C’est cette attitude bureaucratique et veule qui nuit au syndicalisme fédéré et confédéré CGT et FO, rompant le pacte d’unité réalisée dans l’action pour le retrait, rien que le retrait, tout le retrait. Face à un gouvernement chancelant et à ce point rejeté, la simple fermeté a une force démultipliée. À condition d’oser la fermeté et de ne pas craindre la rupture, au lieu de se coucher comme les chefs de la CGT Cheminots en prétendant que l’opposition à un accord scélérat relèverait, selon eux, de « la politique de la terre brûlée ». Que de grandiloquence pour rendre noble la honteuse validation d’un accord qui remet en cause le statut des cheminots et son unicité !

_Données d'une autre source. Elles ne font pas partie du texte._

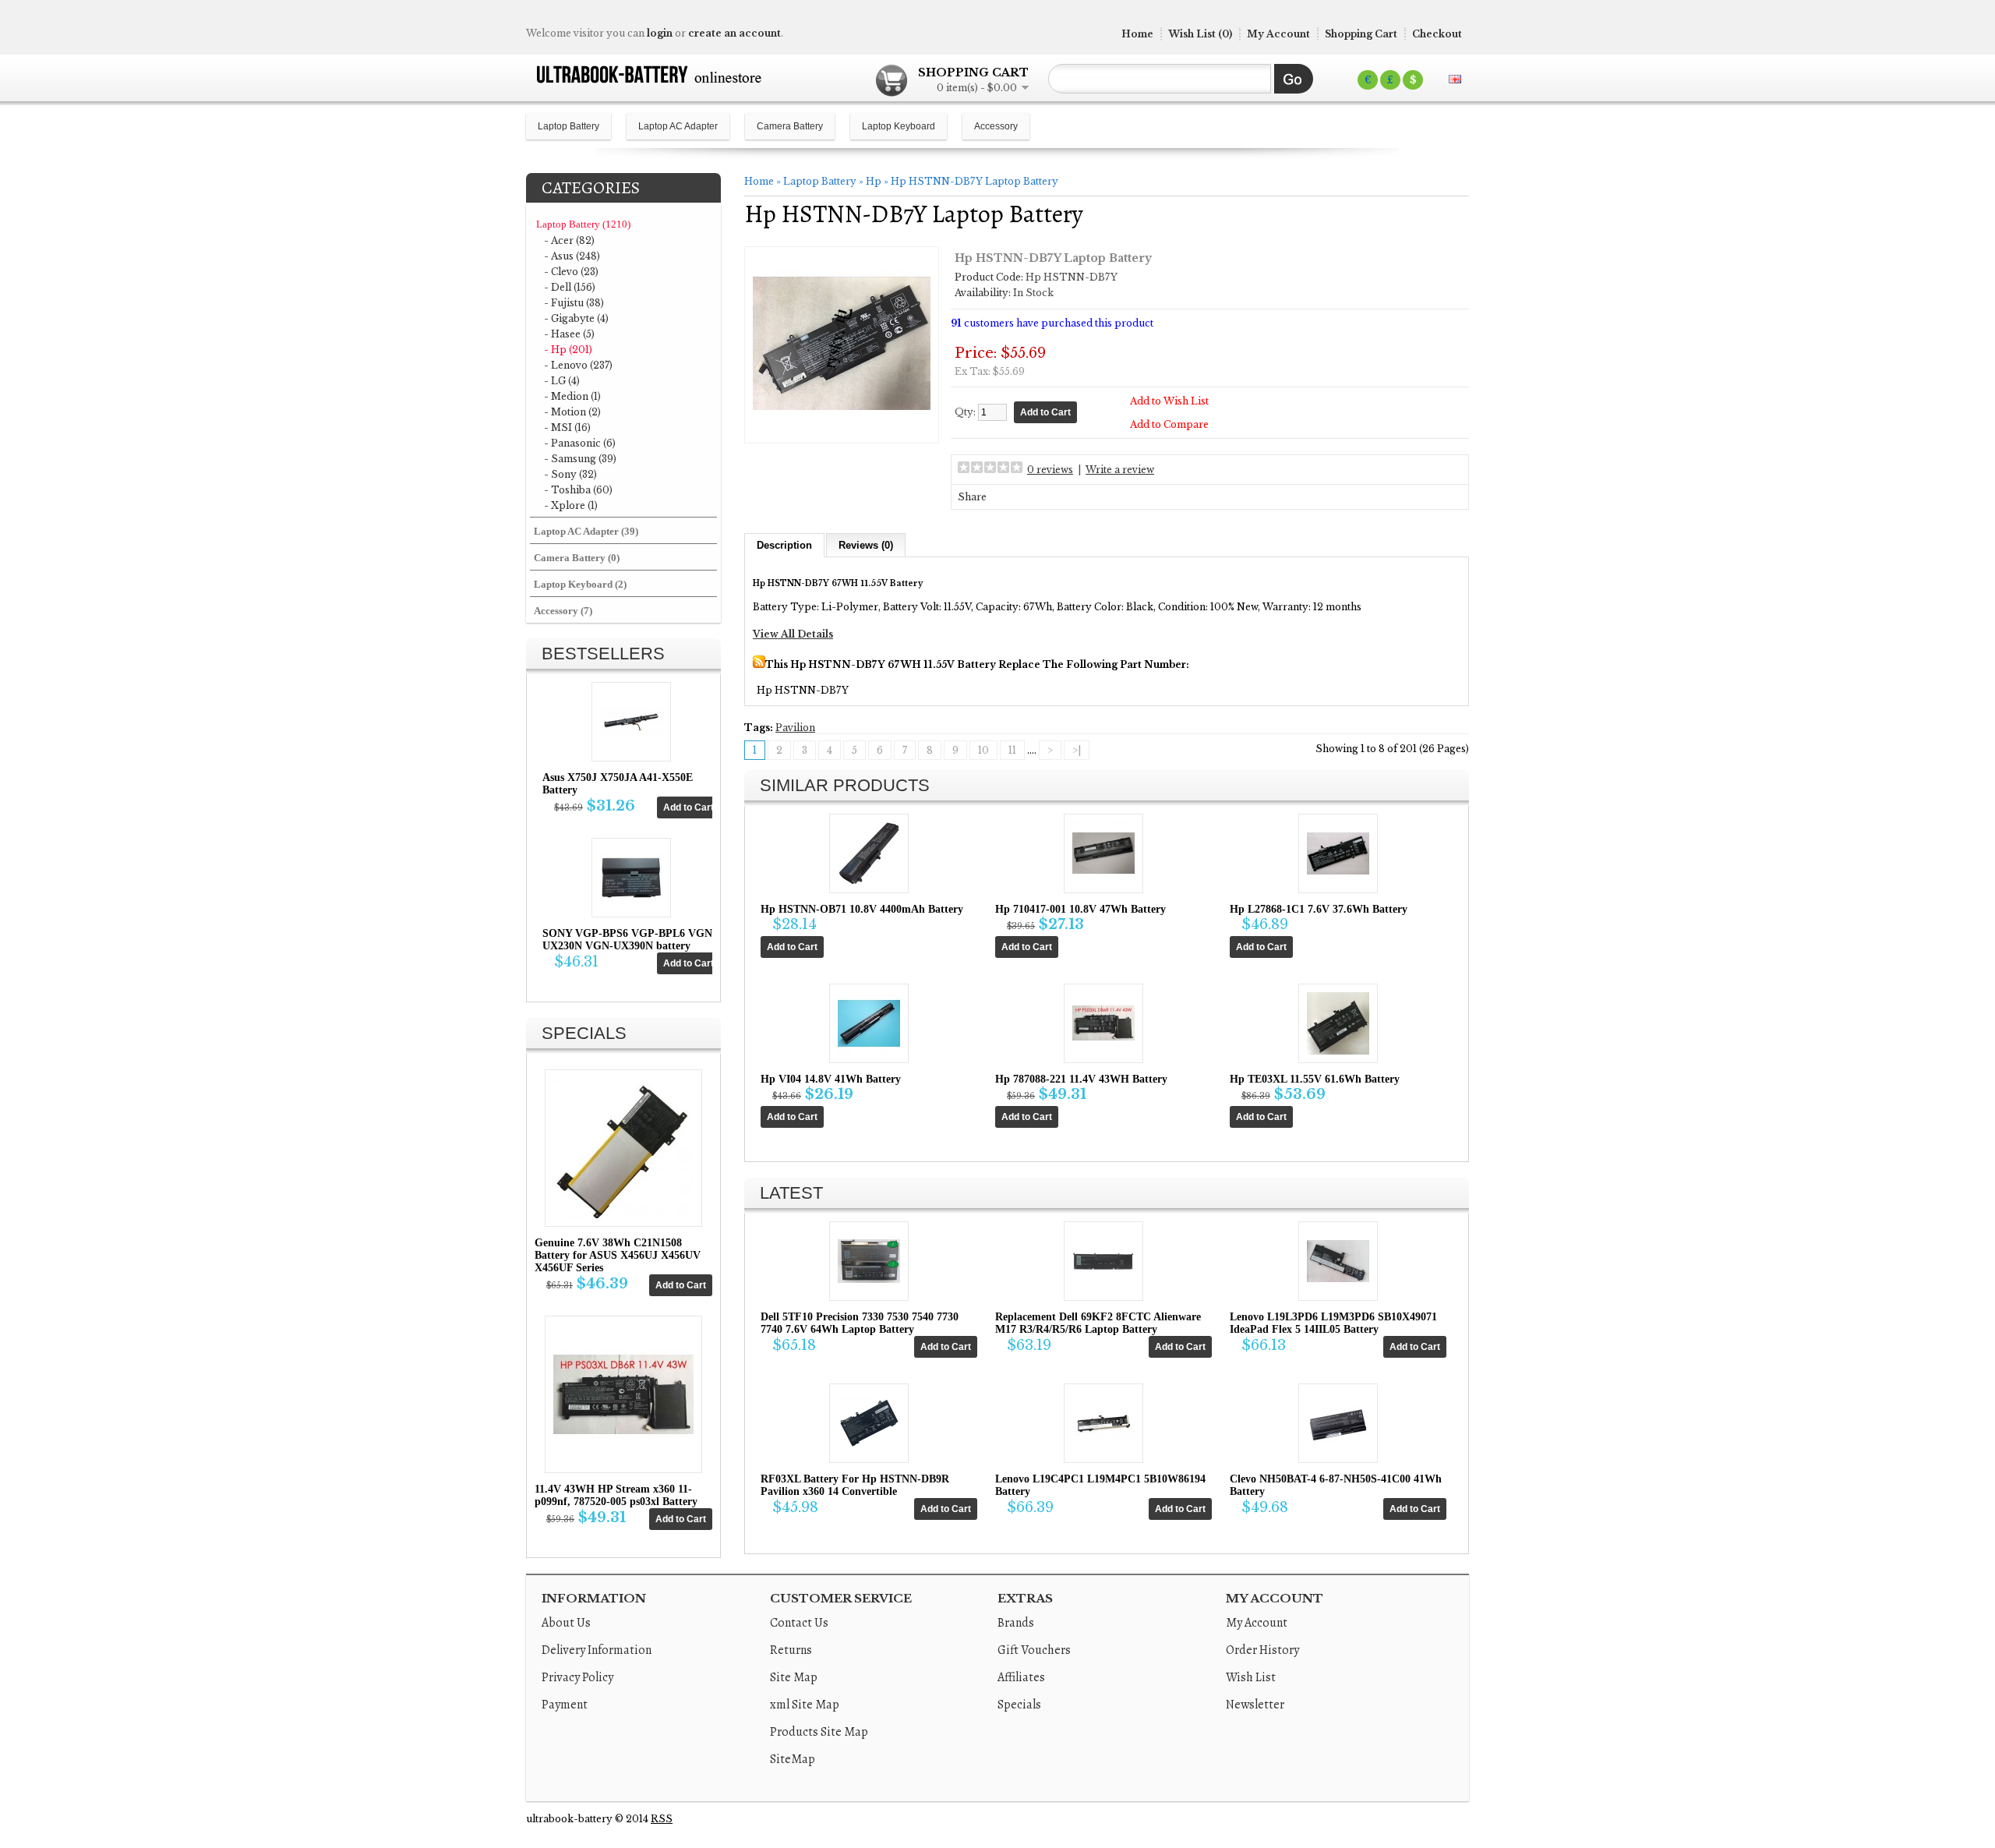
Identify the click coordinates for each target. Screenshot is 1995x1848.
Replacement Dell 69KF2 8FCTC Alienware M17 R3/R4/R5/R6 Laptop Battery (1098, 1323)
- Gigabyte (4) (576, 318)
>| (1076, 750)
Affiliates (1021, 1677)
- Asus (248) (572, 256)
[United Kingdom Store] (1455, 79)
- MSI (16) (567, 427)
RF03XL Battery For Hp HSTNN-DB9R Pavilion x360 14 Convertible (855, 1485)
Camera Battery (790, 126)
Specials (1019, 1704)
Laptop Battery (568, 126)
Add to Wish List (1169, 401)
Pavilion (795, 727)
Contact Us (799, 1622)
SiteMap (792, 1759)
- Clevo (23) (571, 271)
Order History (1262, 1650)
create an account (734, 33)
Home (1137, 34)
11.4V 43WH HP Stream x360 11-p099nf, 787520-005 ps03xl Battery (616, 1495)
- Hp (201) (568, 349)
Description (784, 545)
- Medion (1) (572, 396)
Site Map (793, 1677)
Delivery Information (596, 1650)
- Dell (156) (569, 287)
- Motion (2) (572, 412)
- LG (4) (562, 381)
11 (1012, 750)
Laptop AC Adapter (678, 126)
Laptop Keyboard (898, 126)
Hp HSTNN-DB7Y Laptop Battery (974, 181)
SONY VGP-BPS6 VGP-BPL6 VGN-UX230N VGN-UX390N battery (629, 940)
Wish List (1251, 1677)
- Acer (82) (569, 240)
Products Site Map (819, 1731)
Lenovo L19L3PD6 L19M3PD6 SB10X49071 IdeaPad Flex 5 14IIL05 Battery (1333, 1323)
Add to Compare (1169, 424)
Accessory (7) (563, 611)
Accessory (996, 126)
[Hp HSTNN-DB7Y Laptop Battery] (841, 429)
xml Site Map (804, 1704)
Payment (565, 1704)
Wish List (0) (1200, 34)
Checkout (1437, 34)
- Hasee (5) (569, 334)
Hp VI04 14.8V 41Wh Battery (831, 1079)
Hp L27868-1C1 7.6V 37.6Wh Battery (1318, 909)
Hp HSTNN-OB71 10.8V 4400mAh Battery (862, 909)
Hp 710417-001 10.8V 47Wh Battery (1080, 909)
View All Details (793, 634)
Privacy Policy (577, 1677)
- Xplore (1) (571, 505)
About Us (566, 1622)
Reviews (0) (866, 545)
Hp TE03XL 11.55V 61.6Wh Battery (1315, 1079)
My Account (1278, 34)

Renouer avec le syndicalisme de classe et de masse

Il est donc grand temps de renouer avec le syndicalisme de classe et de masse, de lutte de classe. Un syndicalisme où, lorsque l’on dit « on ne lâche rien », on ne lâche rien ; un syndicalisme où, lorsque l’on dit « la régression sociale ne se négocie pas », on ne la négocie pas. C’est ce syndicalisme que nous voulons et non ce syndicalisme avarié qui geint « Retenez-moi ou je fais un malheur ! ».

Une chose est claire : la situation telle que nous la décrivons met à l’ordre du jour un regroupement politique d’unité des travailleurs et de la jeunesse pour la triple rupture : rupture avec le gouvernement, rupture avec la V e République, rupture avec l’Union européenne, ses traités, ses institutions, ses directives, en défense des conquêtes sociales décisives et des revendications vitales des travailleurs, des jeunes et de la population en difficulté.

C’est le sens des efforts unitaires de La Commune et du Groupe Socialiste Internationaliste-Quatrième Internationale.